Esti fue la primera en moverse. Con cautela primero, y con creciente seguridad después, llegó hasta el borde de los guijarros y lo examinó con un pie para comprobar si soportaría su peso. Parecían ser sólo dos capas, y el suelo debajo de ellos era sólido.
—No son más que guijarros —dijo Esti, perpleja—. ¿Pero por qué? ¿Con qué propósito?
Aun cuando su pregunta tuviera una respuesta, lo más probable es que no tuviera sentido para ellos, pensó Índigo. Se agachó y tomó una de las piedras que componían el círculo de guijarros. Era lisa, sorprendentemente ligera, casi como piedra pómez; y no estaba ni fría ni caliente. Una cosa neutral, inerte. Dejándose llevar por un impulso, la arrojó al estanque. Se estrelló sobre la superficie con un ligero chapoteo, y se hundió como lo haría cualquier piedra normal en agua normal.
Eran, que la había estado observando, dijo pensativo:
—Me pregunto si es potable...
—Yo no me arriesgaría —advirtió Índigo—. Aun cuando no sea venenosa, podría afectarnos de forma imprevisible.
—Sí... pero de todos modos. —Eran introdujo la mano en su bolsa y sacó un pequeño cazo que, antes del fracaso con el fuego, se suponía que había de servir como utensilio de cocina—. Me gustaría verla más de cerca. —Atravesó el espacio cubierto por los guijarros, se agachó junto al borde del estanque y, con mucho cuidado de no tocar el agua con la mano, hundió el cazo en ella.
—Es tan transparente, devuelve una imagen tan nítida como la de un espejo —les gritó— Si no fuera por las ondulaciones nunca creerías que es agua y no... por la sangre de la tierra, ¿qué es esto?
Sobresaltadas por la repentina exclamación, Índigo y Esti levantaron la cabeza rápidamente, e Índigo inquirió:
—¿Qué sucede?
—Me resulta imposible de creer... ¡venid y mirad!
Fueron a reunirse con él y miraron con atención el cazo que sostenía. Estaba vacío... y la superficie seca.
—Lo he hundido en el agua —insistió Fran—. Maldita sea, he visto las ondulaciones, ¡vi cómo esta condenada cosa se llenaba! —Le alargó el cazo—. Inténtalo y lo verás.
Índigo se inclinó sobre el estanque y hundió el cazo bajo la superficie. Tal y como había dicho Fran se formaron ondas y el agua se derramó sobre el borde; pero cuando sacó el cazo de nuevo, fue como si lo sacase de un espejismo: estaba seco y vacío.

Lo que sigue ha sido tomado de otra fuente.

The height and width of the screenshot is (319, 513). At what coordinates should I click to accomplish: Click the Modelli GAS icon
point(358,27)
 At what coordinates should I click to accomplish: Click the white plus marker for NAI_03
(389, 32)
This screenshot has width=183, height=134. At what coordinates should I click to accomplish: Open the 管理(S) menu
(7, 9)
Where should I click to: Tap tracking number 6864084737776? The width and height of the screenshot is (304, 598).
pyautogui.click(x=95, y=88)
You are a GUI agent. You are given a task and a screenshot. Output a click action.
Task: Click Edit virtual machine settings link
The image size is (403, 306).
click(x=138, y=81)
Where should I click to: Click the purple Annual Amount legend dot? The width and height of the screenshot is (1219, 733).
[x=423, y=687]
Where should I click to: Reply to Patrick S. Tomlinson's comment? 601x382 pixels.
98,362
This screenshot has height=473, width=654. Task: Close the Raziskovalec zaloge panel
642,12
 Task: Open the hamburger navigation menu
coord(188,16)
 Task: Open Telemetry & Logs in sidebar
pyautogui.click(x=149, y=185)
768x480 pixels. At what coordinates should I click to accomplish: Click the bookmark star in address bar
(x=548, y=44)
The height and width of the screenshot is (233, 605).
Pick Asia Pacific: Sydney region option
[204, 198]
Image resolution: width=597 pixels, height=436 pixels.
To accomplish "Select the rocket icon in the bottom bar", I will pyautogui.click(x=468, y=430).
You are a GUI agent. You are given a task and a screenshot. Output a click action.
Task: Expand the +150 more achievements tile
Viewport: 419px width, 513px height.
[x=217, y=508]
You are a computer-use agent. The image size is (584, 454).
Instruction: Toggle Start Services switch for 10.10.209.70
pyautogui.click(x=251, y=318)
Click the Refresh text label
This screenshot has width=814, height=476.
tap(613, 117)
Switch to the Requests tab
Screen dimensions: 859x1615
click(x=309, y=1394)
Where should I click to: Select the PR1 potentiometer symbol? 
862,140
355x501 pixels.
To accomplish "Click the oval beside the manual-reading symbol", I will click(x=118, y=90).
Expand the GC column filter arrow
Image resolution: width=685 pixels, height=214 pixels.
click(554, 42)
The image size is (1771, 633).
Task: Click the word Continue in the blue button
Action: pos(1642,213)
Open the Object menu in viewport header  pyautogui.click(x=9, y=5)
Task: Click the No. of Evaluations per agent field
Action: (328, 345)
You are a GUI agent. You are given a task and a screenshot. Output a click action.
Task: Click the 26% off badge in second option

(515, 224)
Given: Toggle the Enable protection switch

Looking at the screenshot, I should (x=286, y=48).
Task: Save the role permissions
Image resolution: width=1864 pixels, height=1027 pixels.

Fran, de rodillas ahora, estiró la mano hacia la superficie del estanque y, muy despacio, la tocó.
—Parece agua —dijo sin demasiada seguridad, y dejó que la mano se hundiera hasta la primera falange—. Húmeda y fría. —La agitó y se escuchó un chapoteo, como si hubiera saltado un pequeño pez; luego sacó los dedos y, sin el menor comentario, se los mostró a Índigo y a Esti.
Su mano estaba completamente seca.
—Agua —anunció—, y sin embargo no es agua. ¿Qué os parece?
Índigo contempló el estanque, pensativa. Este nuevo descubrimiento la hacía sentirse ofendida; como si alguien o algo hubiera colocado esta hermosa pero inútil imagen en su camino como una broma de mal gusto.
—Me pregunto cuántos viajeros en este mundo se han visto atraídos hasta aquí por la promesa del agua —dijo en voz alta— para descubrir luego que aquel que había puesto el cebo poseía un desagradable sentido del humor.
Fran se mostró sorprendido.
—¿Piensas que lo han colocado de forma deliberada?
La muchacha suspiró.
—Empiezo a pensar que todo en este mundo ha sido más deliberada y cuidadosamente ideado de lo que nos damos cuenta. Siento... —Vaciló, se puso en pie y empezó a pasear mientras buscaba la palabra justa—. Manipulado.
Es el único nombre que puedo darle. Como si desde que nos introdujimos a través de la barrera de espinos, hubiéramos sido como marionetas colgando de una cuerda.
—¿Pero sin saber quién es el amo de las marionetas?